Nun beginnt die Livetour einer Band, die sich aus einigen der bekanntesten deutsch-türkischen Musikerinnen und Musikern der vergangenen 60 Jahre zusammensetzt. Unter dem Namen Almanya Türküleri – übersetzt "deutsche Volkslieder" – ist die Gruppe auf Tournee. Initiiert hat das Projekt der Musiker, Filmemacher und Autor Nedim Hazar.
Singen statt Radio hören
"Als die Gastarbeiter hier her kamen, ganz am Anfang, gab es kein türkisches Radio, Telefonieren war sehr teuer, der Briefwechsel dauerte in der Regel ein bis zwei Wochen", beschreibt Hazar die Situation, in der die Musik für die angeworbenen Arbeiterinnen und Arbeiter wichtig wurde. Also seien die Menschen nach Feierabend zusammengekommen, hätten Lieder gesungen und ihre eigenen Songs geschrieben.
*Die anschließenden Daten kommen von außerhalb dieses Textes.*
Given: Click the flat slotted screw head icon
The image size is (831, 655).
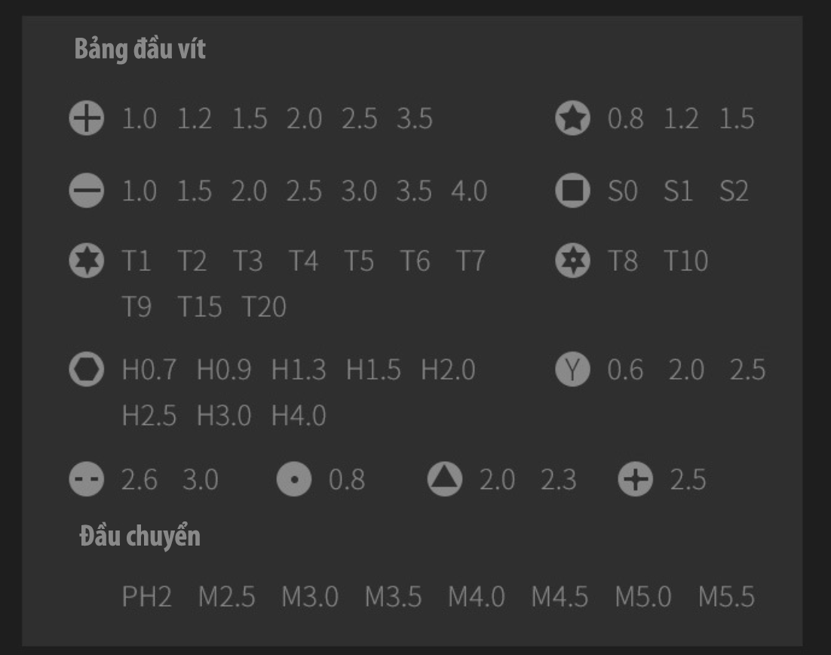Looking at the screenshot, I should [87, 190].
In Köln habe schließlich ein Unternehmer ein Plattenlabel für diese Musik gegründet, erzählt Hazar. Die Schallplatten und Kassetten seien dann aber nicht in Plattenläden, sondern in Lebensmittelgeschäften verkauft worden, "zwischen Oliven und Schafskäse sozusagen".
Deutschland soll zuhören
Die Musikerinnen und Musiker von Almanya Türküleri haben zur Tour auch einen neuen Song aufgenommen, in dem es heißt: "Hör mir zu, Deutschland".
Zwei Botschaften steckten darin, sagt Hazar: Erstens sei es Zeit, dass auch der Rest der deutschen Gesellschaft die großen Hits aus der türkeistämmigen Community wahrnehme. Und zweitens:
"Wir feiern tatsächlich 60 Jahre Dasein in Deutschland. Wir, das heißt die Türkeistämmigen, oder heißen wir jetzt Minderheit, das weiß ich nicht, das ist mir letztendlich auch egal. Wir sind ein wichtiger Bestandteil dieser Republik."
Zur Gruppe der deutsch-türkischen Musikerinnen und Musiker bei Almanya Türküleri gehört auch Hazars Sohn: Der bei Deutschen ohne türkische Wurzeln ebenfalls sehr bekannte Rapper Eko Fresh. Dass er eine breitere Aufmerksamkeit bekomme als Yüksel Özkasap, sei natürlich auch ein Zeichen für einen gesellschaftlichen Wandel, findet sein Vater.
"Hätte man Yüksel Özkasap in der ZDF-Hitparade zum Beispiel platziert, dann wäre das ein gegenseitiger Kulturschock gewesen", sagt Hazar und lacht. Weder die Deutschen wären damals darauf vorbereitet gewesen, noch die Migranten.